> **Work to do**:
Copy out the entries starting at the line that contains "The width and height of the screenshot is (597, 647)." and ending at the line that contains "Action: click(x=150, y=47)", keeping every line as it is.

> **Material for this task**:
/---
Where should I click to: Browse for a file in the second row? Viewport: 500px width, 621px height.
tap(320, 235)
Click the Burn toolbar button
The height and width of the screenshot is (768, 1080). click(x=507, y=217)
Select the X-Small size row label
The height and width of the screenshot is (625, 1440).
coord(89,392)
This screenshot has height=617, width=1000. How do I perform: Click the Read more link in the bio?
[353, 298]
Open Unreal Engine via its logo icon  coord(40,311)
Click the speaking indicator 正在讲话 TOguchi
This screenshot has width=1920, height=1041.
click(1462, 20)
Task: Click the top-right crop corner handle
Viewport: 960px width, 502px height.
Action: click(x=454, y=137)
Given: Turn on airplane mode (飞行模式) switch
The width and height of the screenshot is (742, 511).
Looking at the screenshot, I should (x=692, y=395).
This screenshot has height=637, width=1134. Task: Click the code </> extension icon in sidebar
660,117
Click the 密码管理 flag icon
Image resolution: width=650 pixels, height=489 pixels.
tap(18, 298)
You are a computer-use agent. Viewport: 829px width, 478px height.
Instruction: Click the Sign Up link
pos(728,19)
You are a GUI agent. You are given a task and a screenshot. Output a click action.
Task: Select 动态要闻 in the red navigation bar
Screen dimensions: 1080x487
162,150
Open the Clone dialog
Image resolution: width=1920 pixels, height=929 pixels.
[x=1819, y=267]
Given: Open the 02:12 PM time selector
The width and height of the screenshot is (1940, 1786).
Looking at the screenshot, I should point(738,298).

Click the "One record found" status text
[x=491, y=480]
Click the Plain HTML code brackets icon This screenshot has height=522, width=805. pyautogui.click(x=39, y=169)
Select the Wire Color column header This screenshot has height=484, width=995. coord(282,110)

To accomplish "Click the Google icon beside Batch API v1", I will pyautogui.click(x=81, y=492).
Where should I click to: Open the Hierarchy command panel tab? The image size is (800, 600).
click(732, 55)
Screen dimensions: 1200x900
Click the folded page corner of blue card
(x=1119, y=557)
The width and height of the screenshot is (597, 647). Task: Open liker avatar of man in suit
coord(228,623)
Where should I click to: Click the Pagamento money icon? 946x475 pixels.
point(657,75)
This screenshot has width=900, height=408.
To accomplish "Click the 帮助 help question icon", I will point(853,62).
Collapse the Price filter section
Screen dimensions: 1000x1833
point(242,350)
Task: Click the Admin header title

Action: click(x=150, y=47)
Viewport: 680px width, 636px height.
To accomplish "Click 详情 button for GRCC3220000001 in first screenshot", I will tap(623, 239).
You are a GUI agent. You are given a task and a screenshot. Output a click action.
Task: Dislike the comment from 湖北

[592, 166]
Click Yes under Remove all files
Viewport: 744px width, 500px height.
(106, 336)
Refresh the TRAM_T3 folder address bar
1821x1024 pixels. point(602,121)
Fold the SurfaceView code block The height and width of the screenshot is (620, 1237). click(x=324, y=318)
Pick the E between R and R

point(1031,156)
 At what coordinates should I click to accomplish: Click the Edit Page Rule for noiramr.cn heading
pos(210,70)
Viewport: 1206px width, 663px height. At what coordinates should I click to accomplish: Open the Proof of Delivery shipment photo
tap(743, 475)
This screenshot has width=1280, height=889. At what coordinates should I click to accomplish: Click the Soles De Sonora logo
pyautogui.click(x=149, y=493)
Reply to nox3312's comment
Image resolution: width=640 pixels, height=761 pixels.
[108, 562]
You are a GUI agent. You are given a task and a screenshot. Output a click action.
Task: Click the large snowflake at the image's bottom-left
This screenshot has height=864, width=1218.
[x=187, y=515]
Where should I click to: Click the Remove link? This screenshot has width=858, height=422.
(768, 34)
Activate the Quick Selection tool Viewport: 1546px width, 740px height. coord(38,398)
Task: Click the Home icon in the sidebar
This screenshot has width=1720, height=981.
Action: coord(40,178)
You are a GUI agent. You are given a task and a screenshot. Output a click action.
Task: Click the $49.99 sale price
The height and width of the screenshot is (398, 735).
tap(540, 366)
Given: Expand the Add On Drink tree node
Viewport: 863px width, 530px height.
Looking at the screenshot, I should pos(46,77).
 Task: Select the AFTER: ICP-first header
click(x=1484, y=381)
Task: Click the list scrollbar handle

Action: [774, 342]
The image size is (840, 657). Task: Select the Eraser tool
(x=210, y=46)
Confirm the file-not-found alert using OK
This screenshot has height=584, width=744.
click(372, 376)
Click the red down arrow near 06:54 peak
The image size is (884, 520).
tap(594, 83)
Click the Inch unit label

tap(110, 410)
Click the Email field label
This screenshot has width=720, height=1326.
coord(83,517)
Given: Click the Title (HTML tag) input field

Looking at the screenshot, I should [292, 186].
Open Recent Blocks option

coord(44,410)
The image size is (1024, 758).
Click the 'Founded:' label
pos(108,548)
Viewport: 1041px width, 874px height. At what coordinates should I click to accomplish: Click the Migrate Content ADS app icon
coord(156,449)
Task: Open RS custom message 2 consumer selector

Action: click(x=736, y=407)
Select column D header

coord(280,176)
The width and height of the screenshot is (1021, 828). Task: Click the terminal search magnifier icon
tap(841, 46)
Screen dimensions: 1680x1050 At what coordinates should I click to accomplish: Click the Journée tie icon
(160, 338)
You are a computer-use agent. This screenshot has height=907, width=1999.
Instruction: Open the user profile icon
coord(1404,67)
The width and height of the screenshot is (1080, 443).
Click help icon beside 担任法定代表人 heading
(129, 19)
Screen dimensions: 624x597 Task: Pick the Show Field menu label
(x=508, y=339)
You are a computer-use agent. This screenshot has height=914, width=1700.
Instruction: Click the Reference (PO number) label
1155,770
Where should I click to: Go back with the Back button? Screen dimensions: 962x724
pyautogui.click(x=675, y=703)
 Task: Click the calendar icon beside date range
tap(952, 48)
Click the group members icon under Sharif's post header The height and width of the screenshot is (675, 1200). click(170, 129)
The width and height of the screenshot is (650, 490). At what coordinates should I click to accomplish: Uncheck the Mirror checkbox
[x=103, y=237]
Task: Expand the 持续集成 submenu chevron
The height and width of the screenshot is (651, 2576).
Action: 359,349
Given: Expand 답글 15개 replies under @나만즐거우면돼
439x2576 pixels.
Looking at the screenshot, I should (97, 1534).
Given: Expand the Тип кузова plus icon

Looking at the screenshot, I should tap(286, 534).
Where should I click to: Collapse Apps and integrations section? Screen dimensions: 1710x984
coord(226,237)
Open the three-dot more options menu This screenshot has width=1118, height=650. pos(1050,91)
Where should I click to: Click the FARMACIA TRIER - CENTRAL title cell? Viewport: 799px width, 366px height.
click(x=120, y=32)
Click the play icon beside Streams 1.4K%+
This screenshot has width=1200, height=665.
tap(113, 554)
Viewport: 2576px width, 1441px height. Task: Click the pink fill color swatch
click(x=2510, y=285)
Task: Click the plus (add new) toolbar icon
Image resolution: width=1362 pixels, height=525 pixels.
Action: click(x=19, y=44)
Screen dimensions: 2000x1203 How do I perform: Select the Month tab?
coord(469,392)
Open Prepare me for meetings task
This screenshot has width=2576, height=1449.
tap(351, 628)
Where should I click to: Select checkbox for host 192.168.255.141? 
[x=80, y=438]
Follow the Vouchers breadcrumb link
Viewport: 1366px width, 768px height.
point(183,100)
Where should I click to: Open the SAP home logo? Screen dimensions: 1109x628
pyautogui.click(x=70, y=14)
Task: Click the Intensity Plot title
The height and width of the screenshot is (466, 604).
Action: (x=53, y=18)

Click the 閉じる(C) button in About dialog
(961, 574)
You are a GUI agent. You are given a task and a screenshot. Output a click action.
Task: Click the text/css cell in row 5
\---
> **Solution for this task**:
The width and height of the screenshot is (597, 647). Task: Open liker avatar of man in suit
coord(228,623)
Where should I click to: Click the Pagamento money icon? 946x475 pixels.
point(657,75)
This screenshot has width=900, height=408.
To accomplish "Click the 帮助 help question icon", I will point(853,62).
Collapse the Price filter section
Screen dimensions: 1000x1833
point(242,350)
Task: Click the Admin header title

Action: click(x=150, y=47)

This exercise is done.